SSCB, 29 adet araç gönderdi. Araçlardan 15'i görevini başarı ile tamamladı. Fakat 14 tanesi farklı sebepler yüzünden başarısızlıkla sonuçlandı. SSCB'nin Venüs hakkında en büyük keşifleri gerçekleştirdiğini de söylemek gerek. SSCB, Venüs'ün yüzeyine çalışır vaziyette araç indiren ve veri aktarımı sağlayan ilk devlet. Venera 13 aracı Venüs yüzeyinde 127 dakika çalışır vaziyette kaldı. Ayrıca Venüs yüzeyinden ilk görüntülere de Venera serisi araçlar tarafından ulaştık.
Avrupa Uzay Ajansı (ESA), Venus Express adında bir araç fırlattı.
Venera 13 tarafından çekilen, Venüs'ün ilk renkli fotoğrafları |
Venüs'ü nasıl gözlemleyebiliriz?
Venüs, Güneş çevresinde yaklaşık 224 gün süren dolanma süresine karşın yörüngesinin Yer yörüngesine yakınlığı nedeniyle 584 gün gibi uzun bir kavuşum dönemine sahiptir, gökyüzündeki görünür hareketini tamamlaması bir buçuk yılı geçer. Bir alt gezegen olması nedeniyle ile her zaman Güneş'e yakın konumdadır ve gözlenmesi için en uygun saatler sabah gün doğumundan önce ya da akşam gün batımından sonradır. 'Sabah yıldızı' ve 'akşam yıldızı' adları bu nedenle verilmiştir. -4,4 kadir derecesine varabilen parlaklığı ile en parlak yıldızlardan ve diğer tüm gezegenlerden çok daha ışıklıdır ve Güneş ve Ay'dan sonra gökyüzünün en parlak cismidir. Bu nedenle güneş ışınlarının Venüs'ün görülmesine izin vermediği alt ve üst kavuşum dönemleri dışında yılın büyük bir kısmında rahatlıkla izlenir. Merkür'e oranla çok daha yüksek uzanımlara (en uygun koşullarda 48°) çıkabildiği için gün içinde izlenebildiği süre de daha uzundur ve uygun dönemlerde akşam gün battıktan sonra veya sabah gün doğmadan önce 4 saat kadar ufkun üzerinde kalabilir. En parlak dönemlerinde güneş ufkun üzerinde iken bile görülmesi mümkündür, hatta alışkın gözler gün ortası saatlerinde dahi Venüs'ü yakalayabilir.
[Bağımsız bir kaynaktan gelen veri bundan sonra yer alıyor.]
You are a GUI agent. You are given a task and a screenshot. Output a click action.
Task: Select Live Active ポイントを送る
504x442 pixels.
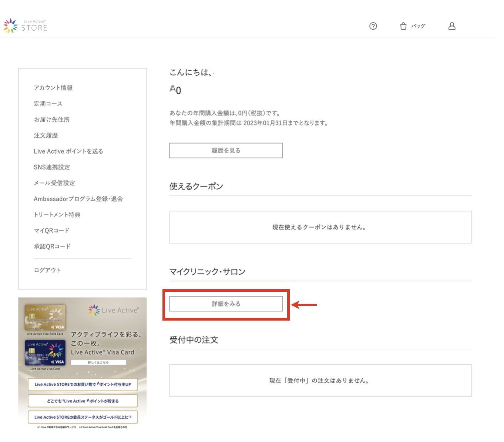[x=68, y=151]
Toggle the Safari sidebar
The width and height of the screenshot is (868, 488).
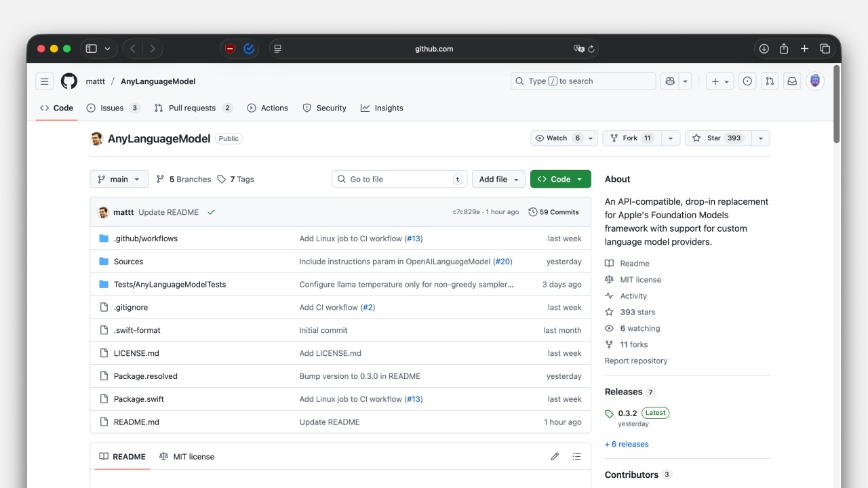(92, 49)
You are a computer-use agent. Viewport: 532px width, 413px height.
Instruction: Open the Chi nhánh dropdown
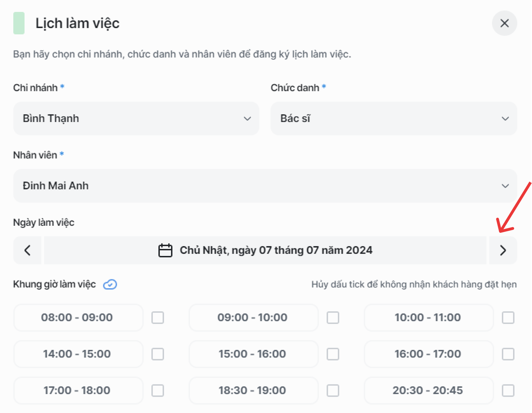coord(136,119)
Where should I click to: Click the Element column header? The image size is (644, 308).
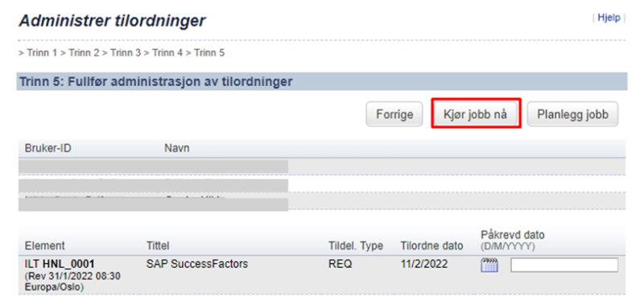(45, 245)
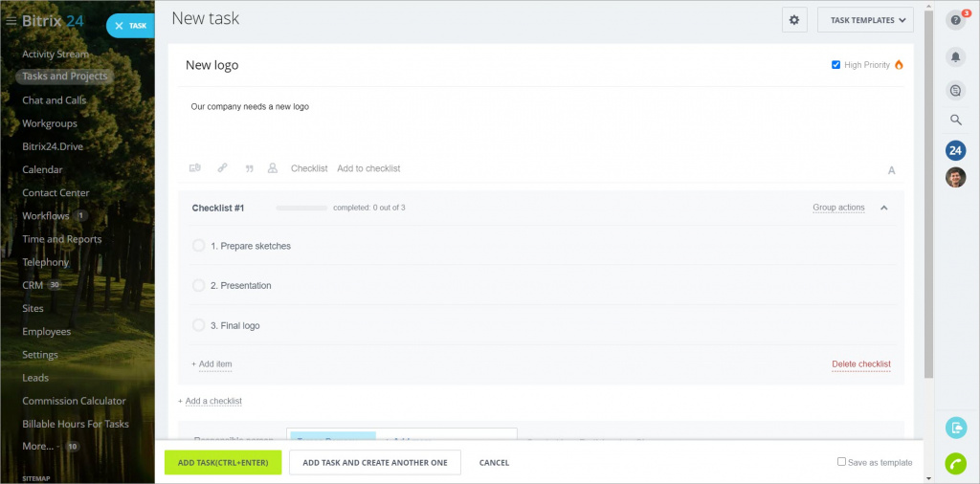Insert a quote using the quotation icon
980x484 pixels.
(x=249, y=168)

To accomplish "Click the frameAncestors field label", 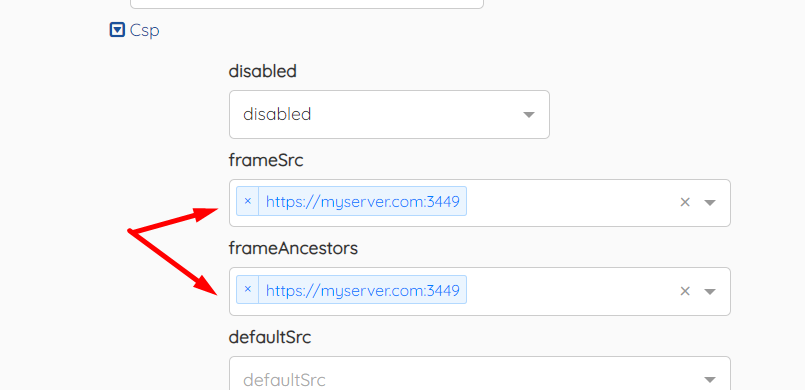I will [x=293, y=249].
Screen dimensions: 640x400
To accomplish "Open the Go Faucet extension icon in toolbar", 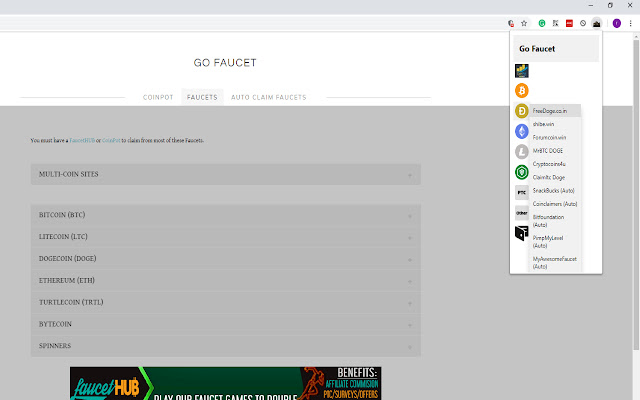I will pos(597,22).
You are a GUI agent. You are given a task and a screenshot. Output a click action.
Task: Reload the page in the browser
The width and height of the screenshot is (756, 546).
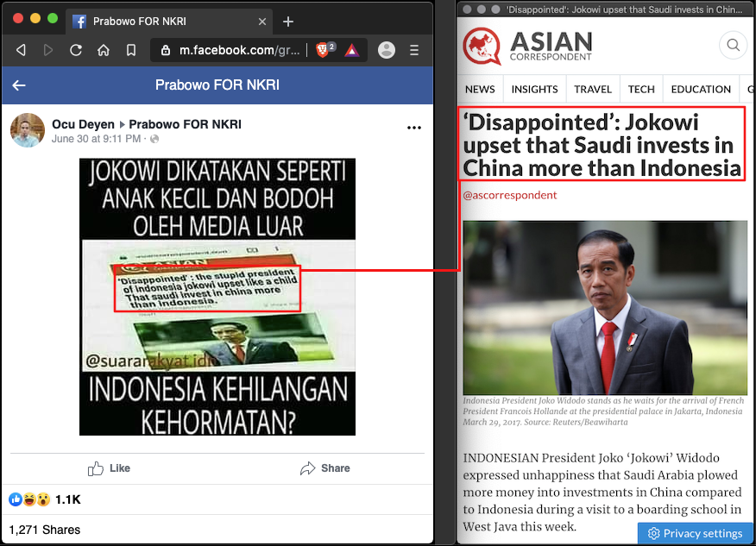tap(76, 50)
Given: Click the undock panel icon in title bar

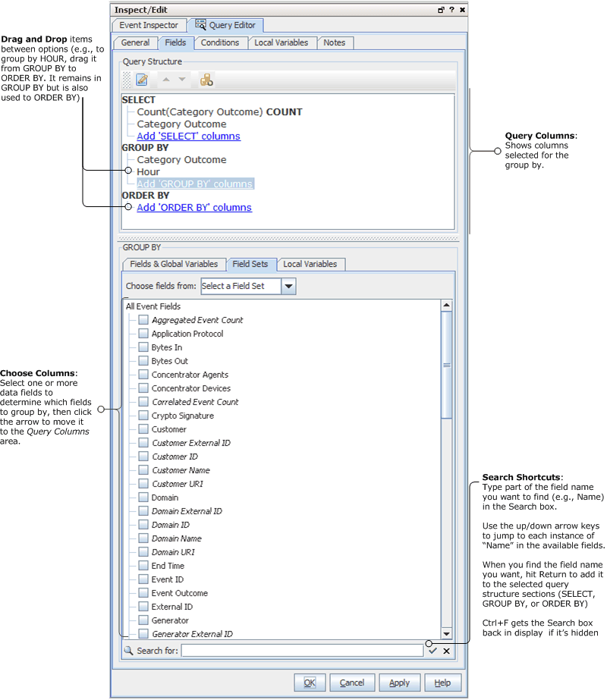Looking at the screenshot, I should pyautogui.click(x=441, y=10).
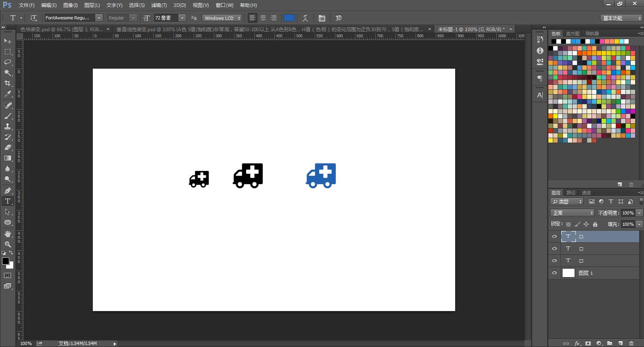Screen dimensions: 644x347
Task: Hide the 图层 1 layer
Action: (554, 273)
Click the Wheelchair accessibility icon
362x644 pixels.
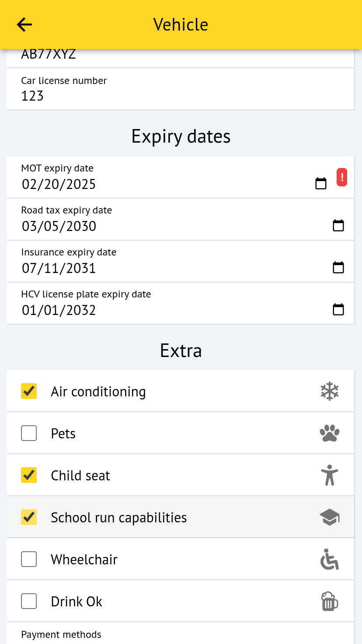pos(330,559)
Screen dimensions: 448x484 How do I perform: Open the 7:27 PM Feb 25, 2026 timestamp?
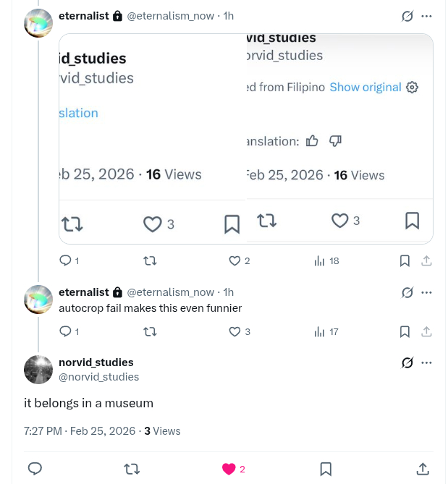pyautogui.click(x=80, y=430)
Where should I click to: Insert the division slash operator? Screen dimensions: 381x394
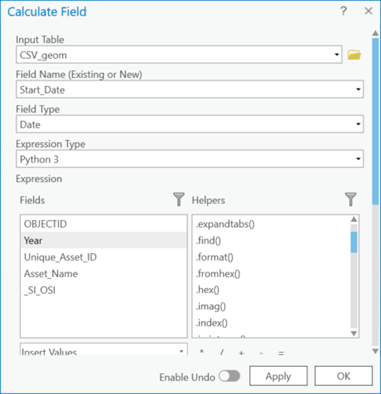(x=222, y=352)
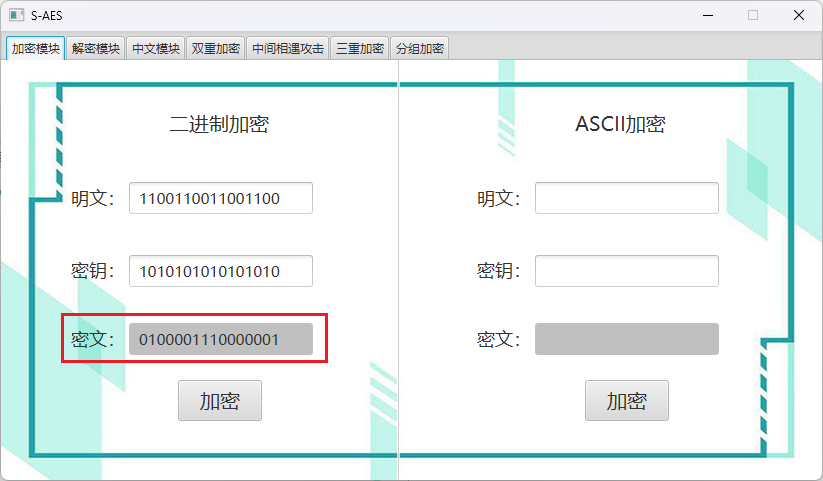Click the 明文 field under 二进制加密

point(220,198)
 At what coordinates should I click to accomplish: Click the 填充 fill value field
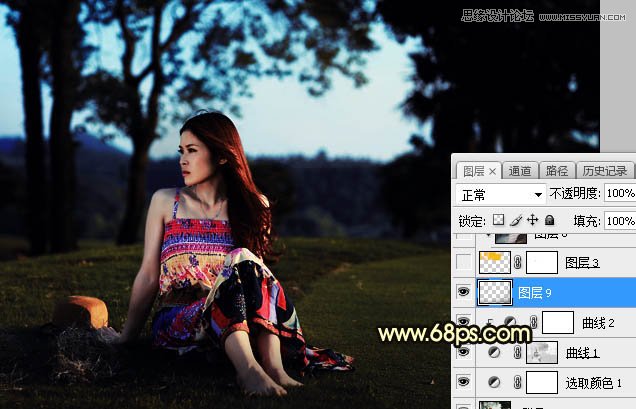619,220
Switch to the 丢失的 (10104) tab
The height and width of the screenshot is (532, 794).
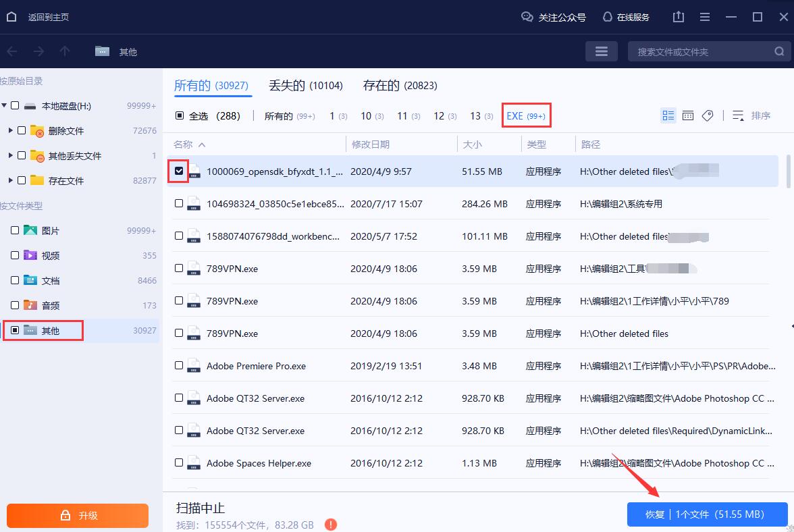coord(306,85)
Aysız gecelerde, kent ışıklarından yeterince uzaklaşılabilirse, insan gözünün Venüs ışığının çevreye verdiği aydınlığı hissedebildiği ve yarattığı gölgelerin fark edilebildiği de söylenir.
Venüs'ün dünyaya en yakın olduğu dönemlerde 1 yay dakikayı geçen görünür çapı insan gözünün ayırma gücü sınırındadır ve duyarlı gözlerin gezegenin hilal evresini ayırt edebilmesi olasıdır.
Tam güneş tutulmaları çok kısa süre için de olsa, Venüs'ün güneşe çok yakın konumda olduğu kavuşum dönemleri civarında bile gezegenin gün ortasında çıplak gözle izlenebilmesine olanak sağlar. 1999 tam güneş tutulması sırasında bu durum gerçekleşmiştir.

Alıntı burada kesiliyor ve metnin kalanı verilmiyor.